For example, if the sampling rate of audio is 16000 and the frame shift is set to 80, that is, data with a fourier transform length is taken every 80 points, data with a fundamental frequency characteristic of 16000/80=200 d and matrix data with an ap characteristic of [3,200] can be obtained. The values of the frequency range fr and the maximum frequency U determine initial values according to the calculation precision.

The frequency range refers to the relative scale between two frequencies, and the smaller the frequency range value is, the larger the obtained ap value dimension is, and the finer the calculation is. The sampling rate is the number of sampling points included in each second of audio, and if the sampling rate of one audio is 16000, the audio includes 16000 sampling data per second, usually, one frequency needs two sampling points to be determined, so the maximum frequency that can be expressed by the audio with the sampling rate of 16000 is 8000.

And 1-2.

p_i=f^-1(0.5+0.5*cos(2π(wp-fr*i)/2*fr)),i=1,2…N_ap ---（2）

wherein f is^-1Representing the inverse Fourier transform, cos is the cosine operator, wp is the excitation seed vector, empirical values can be taken based on the sampling rate and Fourier transform length, the vector length is typically set to half the Fourier transform length, fr is the frequency range, p_iThe seed signal is excited for the pulse of the ith dimension of the strip-shaped non-periodic ratio.

And 1-3.

ObtainingOr randomly generating N_apAnd (4) grouping random white noise signals, and solving a noise excitation seed signal. The formula is as follows:

n_i=f^-1(f(w_i) * f(p_i)),i=1,2…N_ap---（3）

wherein, f and f^-1Respectively representing a Fourier transform and an inverse Fourier transform, w_iIs a first

Group random white noise, n_iIs as follows

The group noise excites the seed signal.

The above-mentioned pulse excitation seed signal p_iAnd noise excitation seed signal n_iAll are only affected by sampling frequency and frequency range, and can be calculated once as a constant.

And 2, solving an excitation signal represented by the two characteristics according to the given fundamental frequency F0 and the strip-shaped aperiodic ratio ap, wherein the fundamental frequency determines the pulse position, the strip-shaped aperiodic ratio characteristic determines the ratio of periodic excitation to aperiodic excitation, and the excitation signal comprises aperiodic excitation and periodic excitation.

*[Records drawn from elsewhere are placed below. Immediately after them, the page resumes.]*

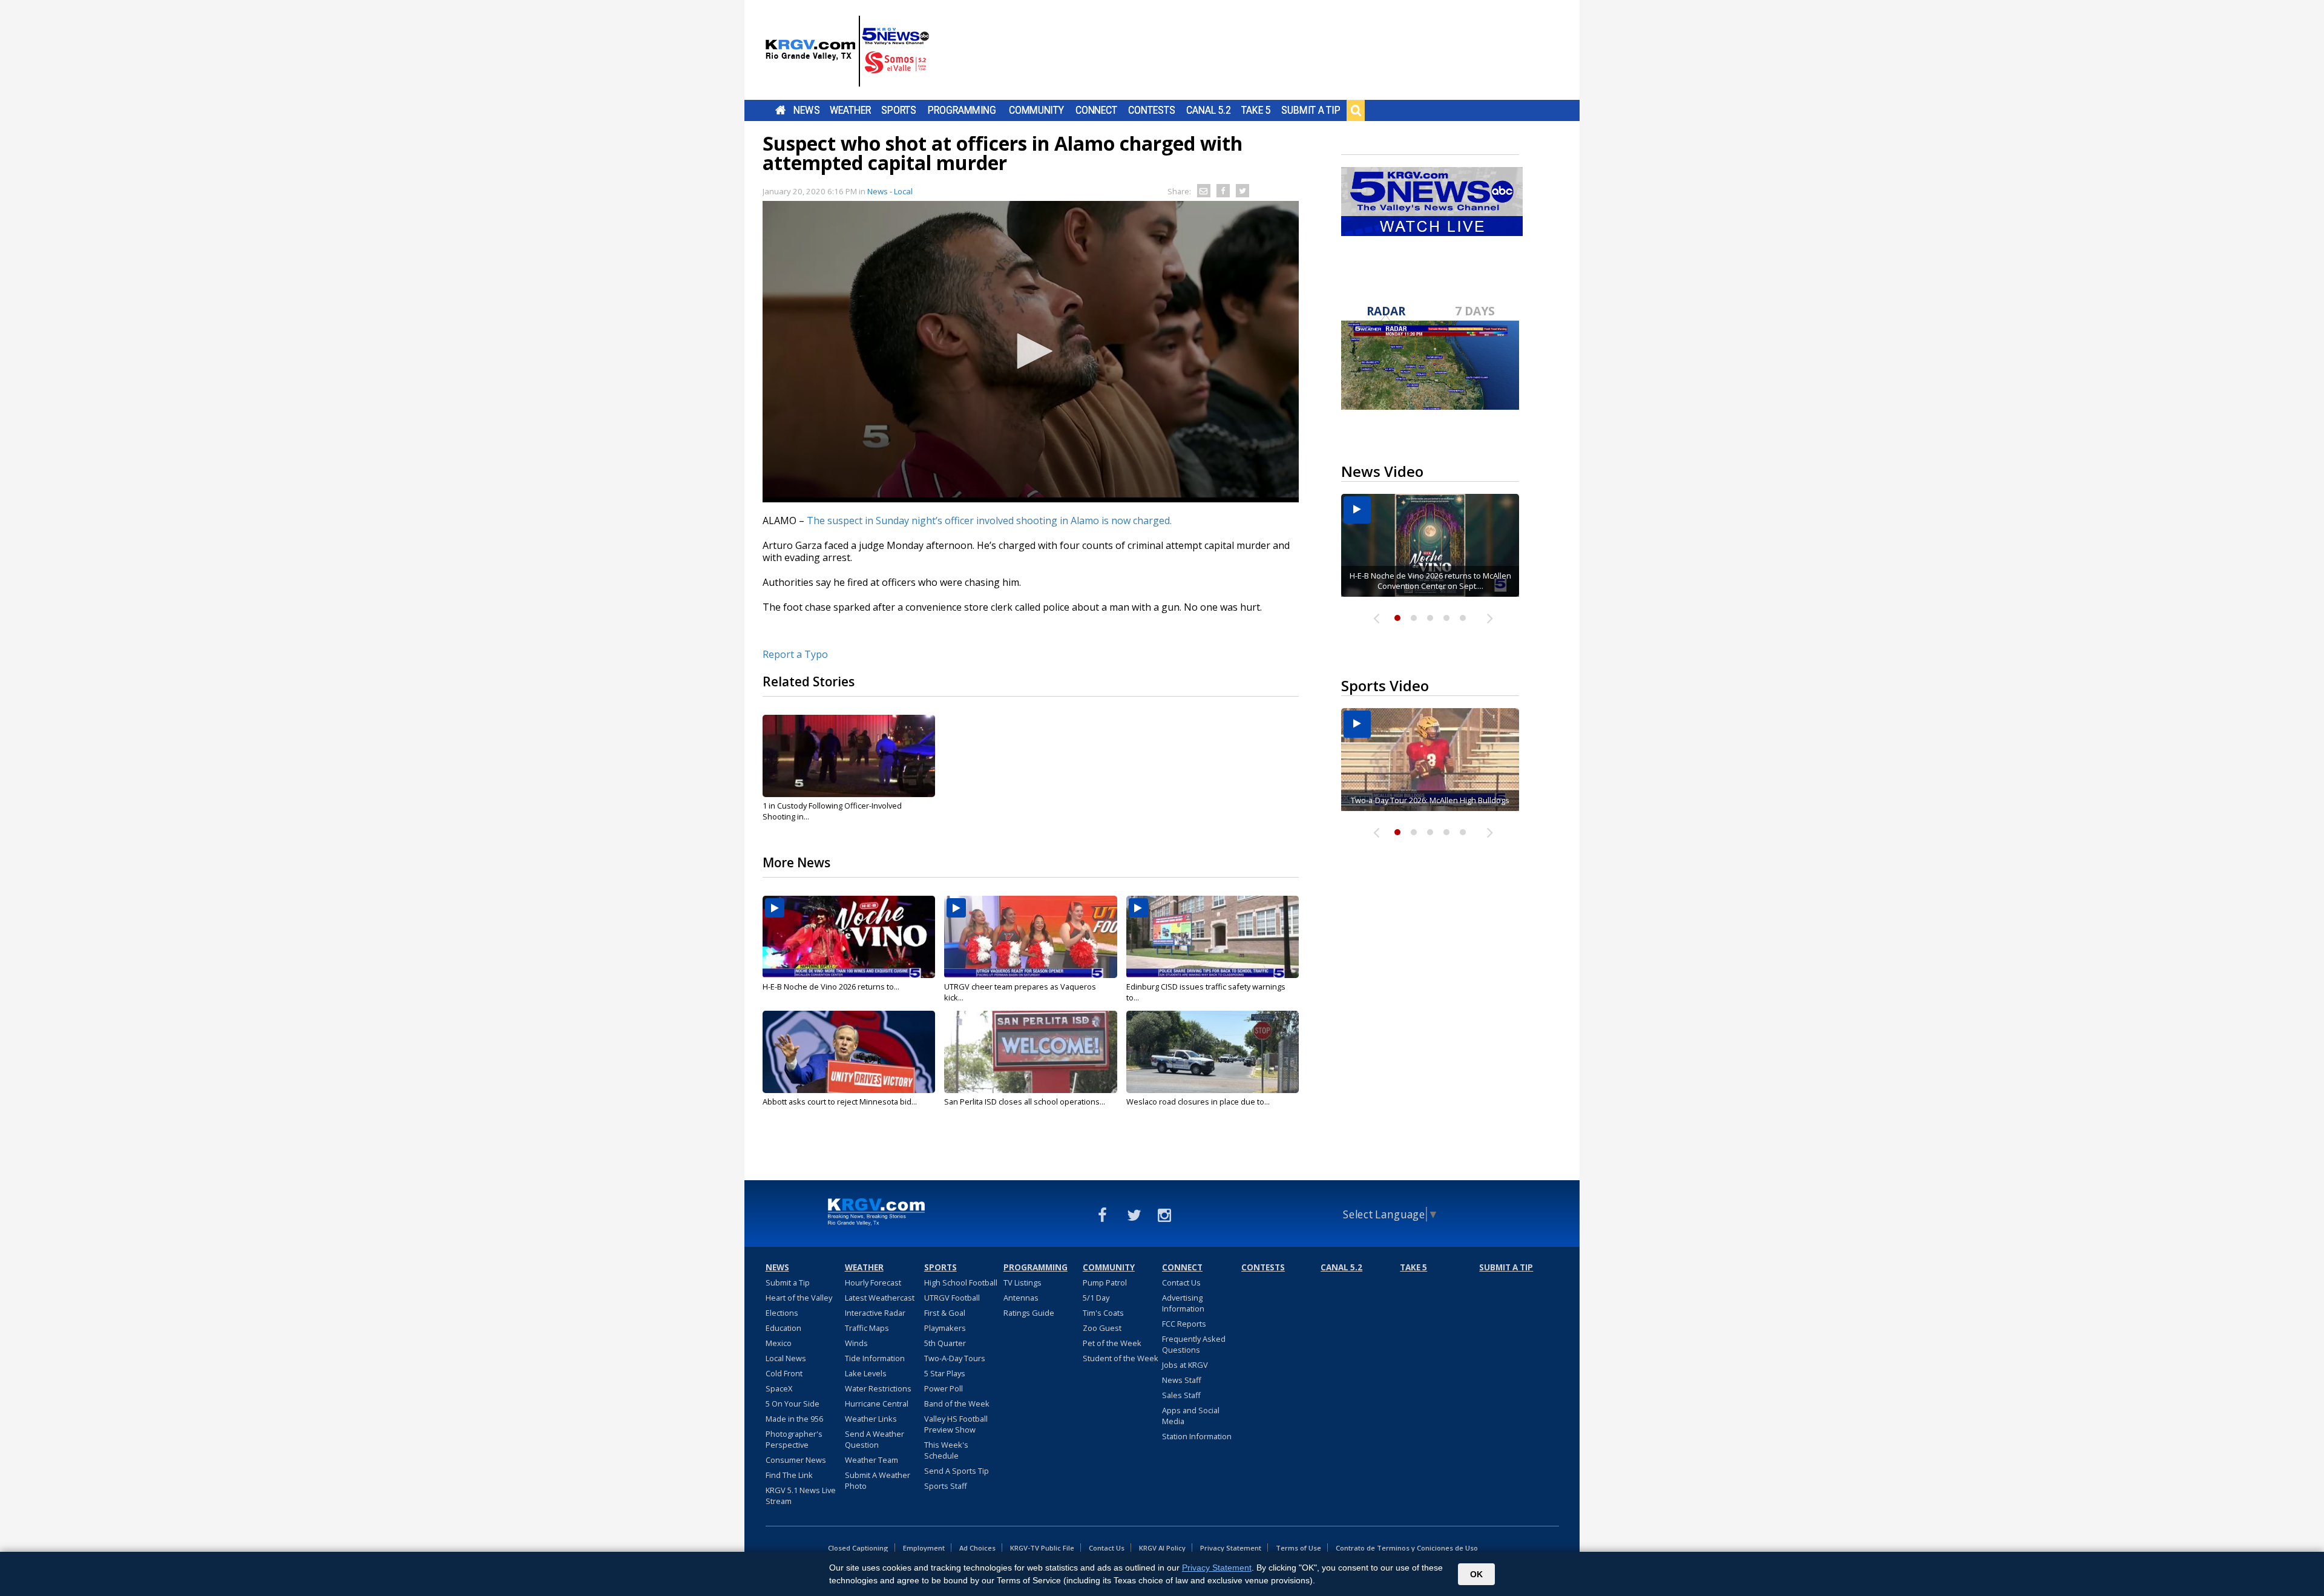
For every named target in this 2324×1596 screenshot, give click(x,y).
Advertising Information (1183, 1303)
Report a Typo (795, 654)
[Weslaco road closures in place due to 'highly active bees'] (1212, 1052)
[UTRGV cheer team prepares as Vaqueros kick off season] (1030, 937)
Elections (782, 1312)
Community (1036, 110)
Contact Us (1181, 1282)
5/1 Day (1096, 1297)
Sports (898, 110)
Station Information (1197, 1436)
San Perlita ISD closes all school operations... (1024, 1101)
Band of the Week (957, 1403)
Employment (924, 1547)
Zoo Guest (1102, 1327)
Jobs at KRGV (1185, 1364)
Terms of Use (1298, 1547)
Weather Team (871, 1459)
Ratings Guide (1028, 1312)
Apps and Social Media (1190, 1416)
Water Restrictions (878, 1388)
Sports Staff (945, 1485)
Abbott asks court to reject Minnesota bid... (840, 1101)
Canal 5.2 (1208, 110)
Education (783, 1327)
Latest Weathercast (879, 1297)
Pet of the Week (1112, 1343)
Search (1355, 110)
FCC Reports (1184, 1323)
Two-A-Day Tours (954, 1358)
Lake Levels (866, 1373)
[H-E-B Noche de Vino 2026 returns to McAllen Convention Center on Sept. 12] (849, 937)
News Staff (1181, 1379)
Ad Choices (977, 1547)
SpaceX (779, 1388)
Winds (856, 1343)
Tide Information (875, 1358)
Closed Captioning (858, 1547)
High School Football (960, 1282)
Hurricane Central (876, 1403)
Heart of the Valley (799, 1297)
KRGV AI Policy (1162, 1547)
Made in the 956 (794, 1418)
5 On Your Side (792, 1403)
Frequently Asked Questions (1194, 1344)
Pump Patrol (1105, 1282)
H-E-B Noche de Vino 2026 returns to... (831, 986)
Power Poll (943, 1388)
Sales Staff (1181, 1395)
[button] (1030, 351)
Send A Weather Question (874, 1439)
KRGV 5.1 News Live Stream (801, 1495)
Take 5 (1256, 110)
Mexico (779, 1343)
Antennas (1021, 1297)
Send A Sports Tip (956, 1470)
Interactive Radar (875, 1312)
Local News (786, 1358)
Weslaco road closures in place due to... (1198, 1101)
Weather (850, 110)
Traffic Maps (867, 1327)
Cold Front (784, 1373)
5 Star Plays (944, 1373)
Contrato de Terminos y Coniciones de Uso (1407, 1547)
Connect (1096, 110)
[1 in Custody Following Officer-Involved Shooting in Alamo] (849, 756)
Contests (1151, 110)
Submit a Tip (1310, 110)
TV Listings (1022, 1282)
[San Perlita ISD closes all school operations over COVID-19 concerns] (1030, 1052)
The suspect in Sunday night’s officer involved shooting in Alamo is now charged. (989, 520)
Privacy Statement (1230, 1547)
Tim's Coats (1103, 1312)
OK (1476, 1574)
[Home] (847, 51)
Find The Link (789, 1475)
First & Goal (944, 1312)
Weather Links (871, 1418)
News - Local (890, 191)
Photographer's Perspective (794, 1439)
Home (780, 110)
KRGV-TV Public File (1042, 1547)
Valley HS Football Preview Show (956, 1424)
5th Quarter (945, 1343)
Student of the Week (1120, 1358)
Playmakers (945, 1327)
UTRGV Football (952, 1297)
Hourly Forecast (873, 1282)
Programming (962, 110)
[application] (1031, 351)
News (806, 110)
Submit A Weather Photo (877, 1480)
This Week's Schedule (946, 1450)
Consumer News (796, 1459)
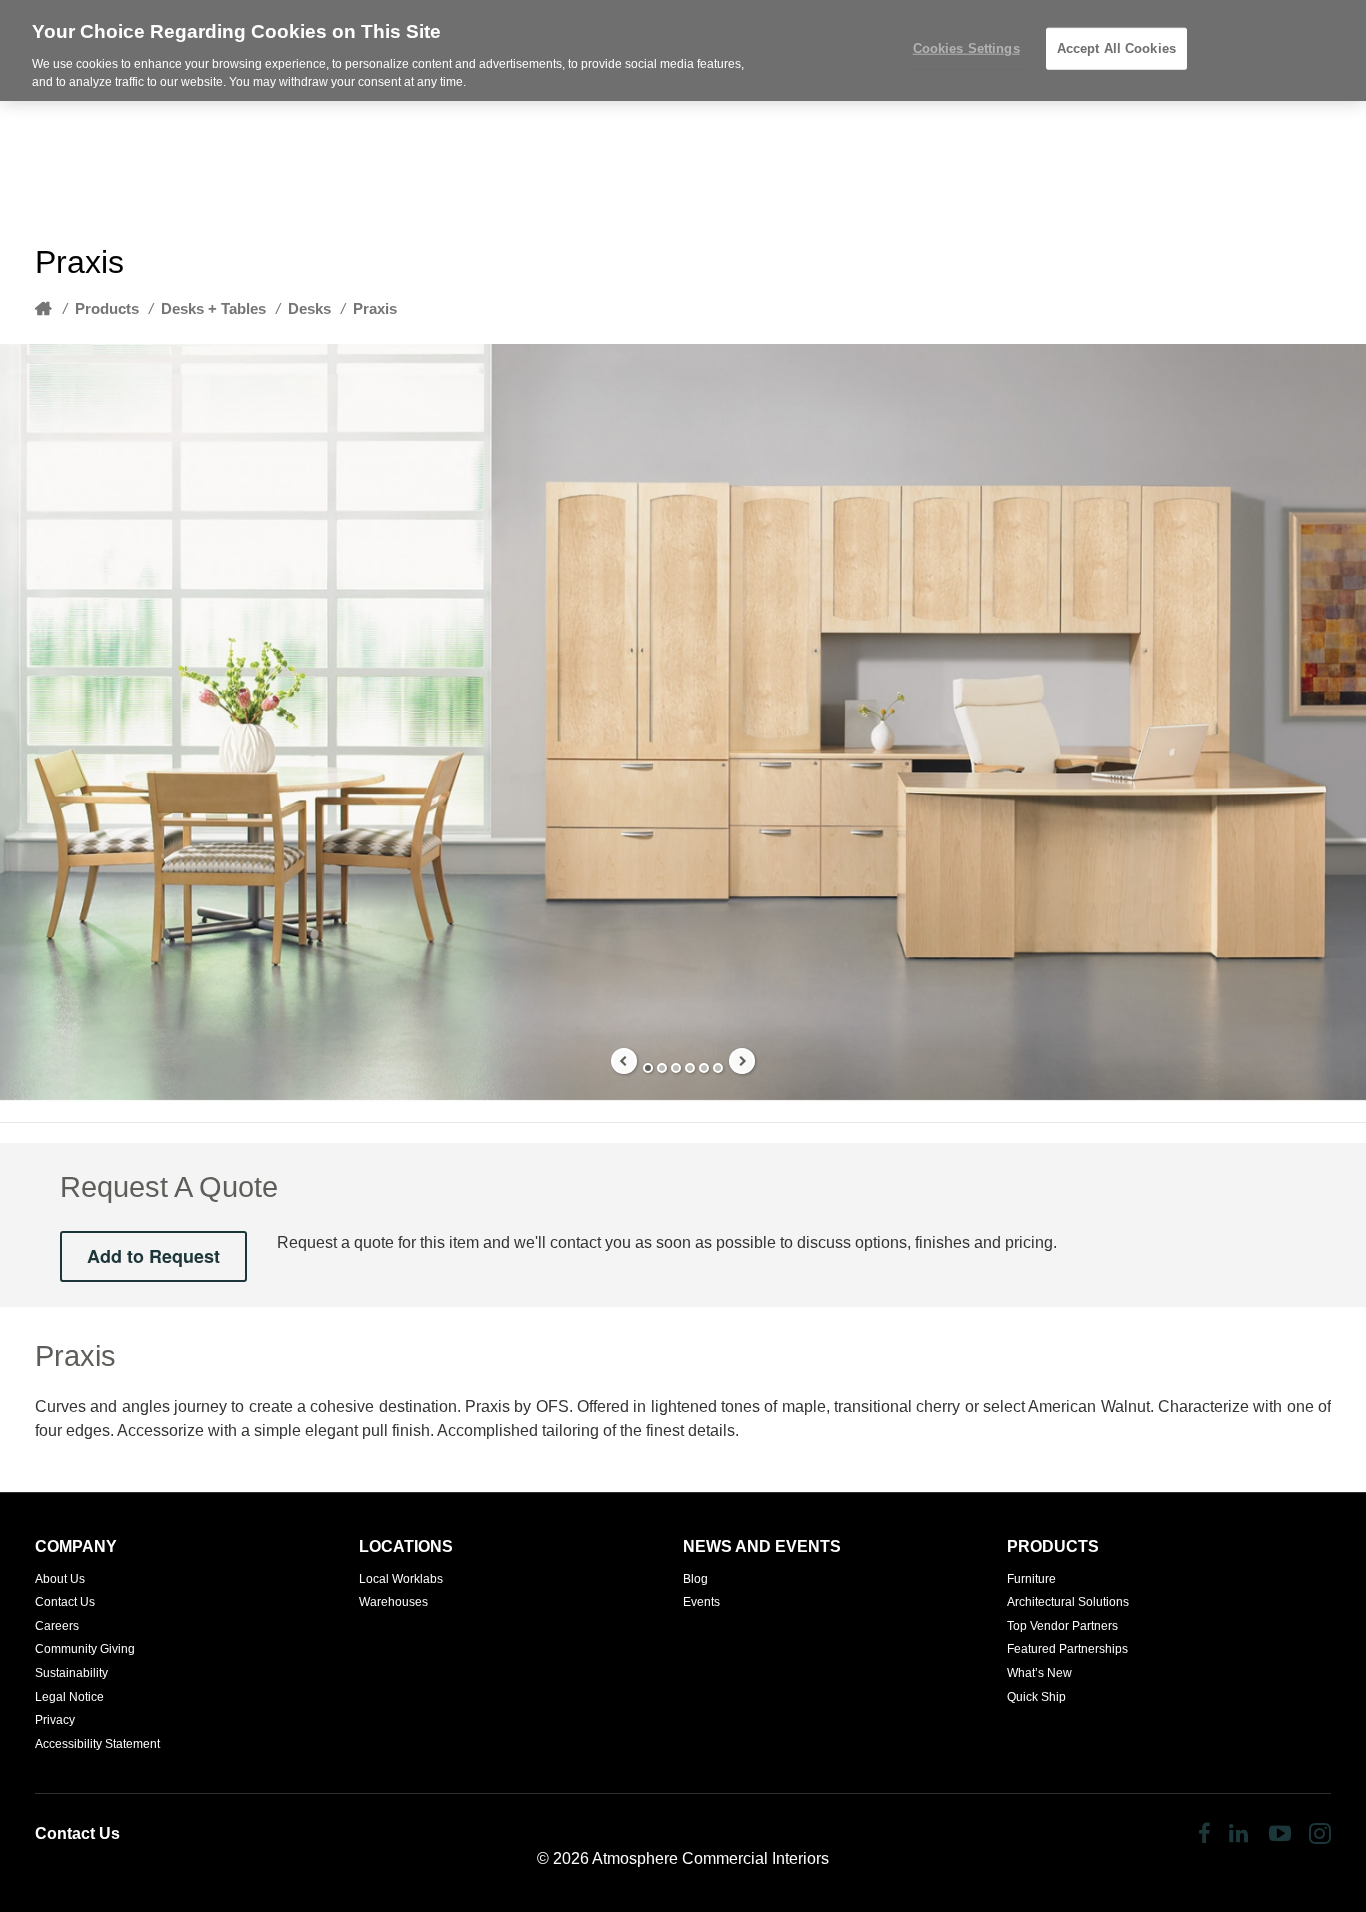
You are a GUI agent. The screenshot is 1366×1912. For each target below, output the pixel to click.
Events (701, 1602)
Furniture (1031, 1579)
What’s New (1039, 1673)
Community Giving (85, 1649)
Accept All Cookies (1116, 48)
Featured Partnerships (1067, 1649)
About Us (60, 1579)
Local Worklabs (401, 1579)
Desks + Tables (213, 308)
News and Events (762, 1546)
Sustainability (71, 1673)
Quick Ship (1036, 1697)
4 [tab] (690, 1068)
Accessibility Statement (97, 1744)
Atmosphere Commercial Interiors (710, 1858)
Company (76, 1546)
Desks (309, 308)
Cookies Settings (966, 48)
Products (107, 308)
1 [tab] (648, 1068)
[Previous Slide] (624, 1061)
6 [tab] (718, 1068)
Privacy (55, 1720)
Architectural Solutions (1068, 1602)
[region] (683, 50)
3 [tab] (676, 1068)
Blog (695, 1579)
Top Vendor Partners (1062, 1626)
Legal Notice (69, 1697)
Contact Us (65, 1602)
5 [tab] (704, 1068)
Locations (406, 1546)
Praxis (375, 308)
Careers (57, 1626)
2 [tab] (662, 1068)
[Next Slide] (742, 1061)
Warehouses (393, 1602)
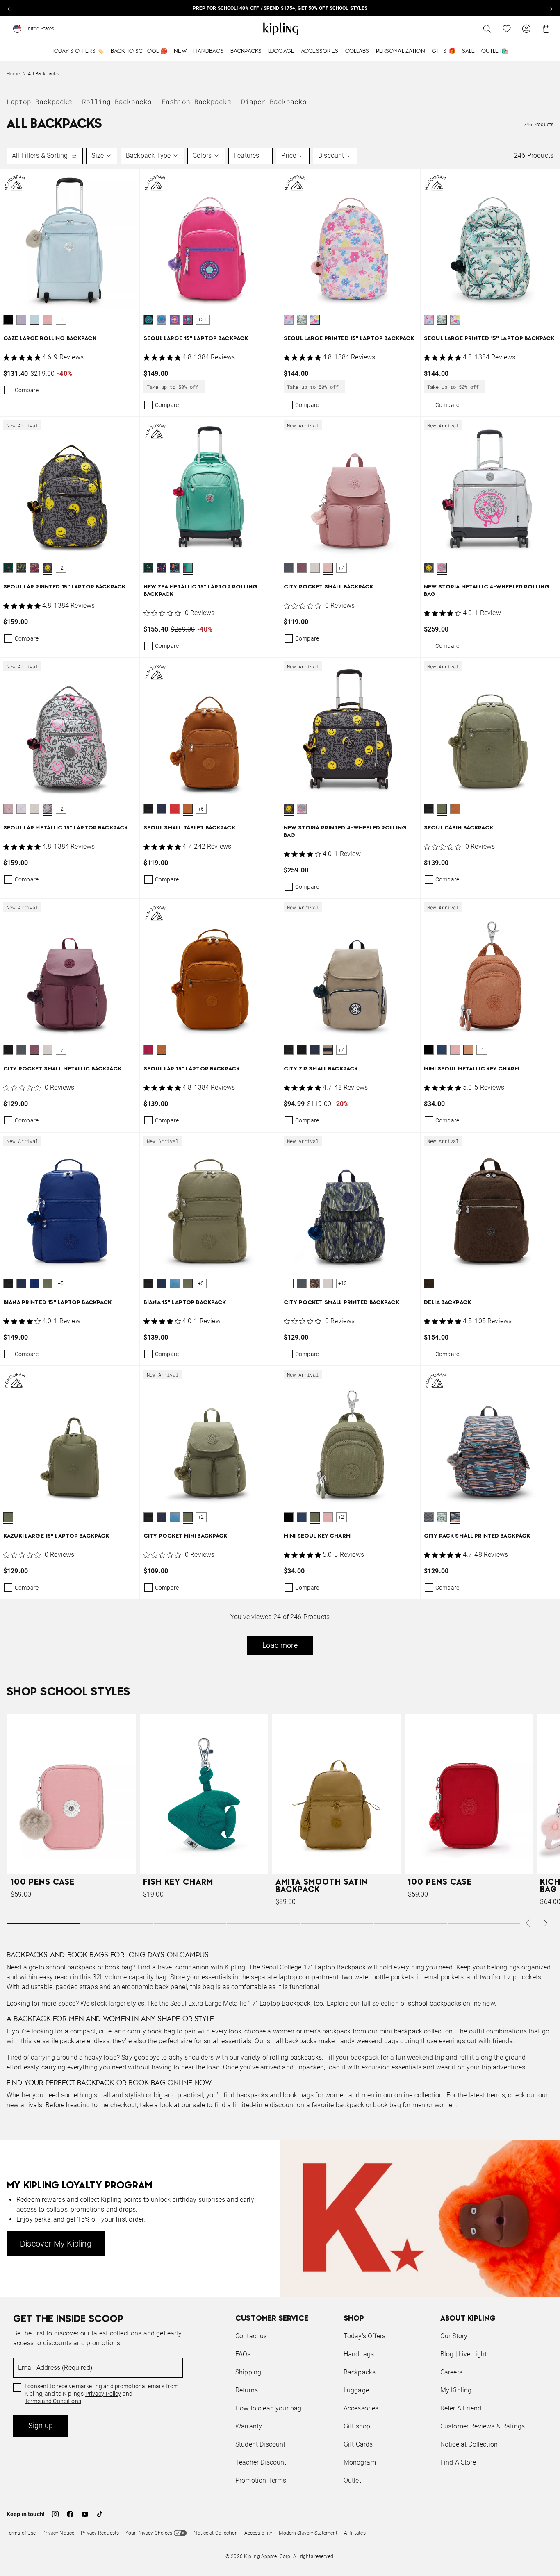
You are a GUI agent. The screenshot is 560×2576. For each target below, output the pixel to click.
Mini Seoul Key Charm (317, 1536)
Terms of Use (21, 2533)
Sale (468, 51)
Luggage (281, 51)
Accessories (320, 51)
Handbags (208, 51)
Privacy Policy (103, 2393)
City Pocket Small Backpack (328, 587)
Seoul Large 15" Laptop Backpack (195, 339)
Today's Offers (364, 2336)
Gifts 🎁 (443, 51)
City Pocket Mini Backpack (185, 1536)
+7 (341, 568)
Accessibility (258, 2533)
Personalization (400, 51)
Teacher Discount (261, 2462)
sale (199, 2105)
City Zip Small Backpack (321, 1069)
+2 (61, 568)
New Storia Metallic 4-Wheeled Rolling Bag (486, 590)
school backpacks (434, 2003)
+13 (342, 1283)
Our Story (453, 2336)
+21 (202, 320)
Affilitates (354, 2533)
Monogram (360, 2462)
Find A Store (458, 2462)
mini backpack (400, 2031)
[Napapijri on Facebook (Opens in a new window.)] (70, 2514)
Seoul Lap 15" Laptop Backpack (191, 1069)
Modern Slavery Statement (308, 2533)
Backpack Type (148, 155)
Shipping (248, 2372)
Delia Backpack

And 2-1, solving the pulse number and position by the fundamental frequency F0.

2-11, up-sampling the characteristic of the fundamental frequency F0 to a time domain signal dimension N, wherein the time domain signal length is the length of the fundamental frequency F0 multiplied by a frame shift, the frame shift represents a sliding step length when the time domain signal is used for solving the acoustic characteristic, and the up-sampling result is recorded as a_iN-1, i is of different dimensions.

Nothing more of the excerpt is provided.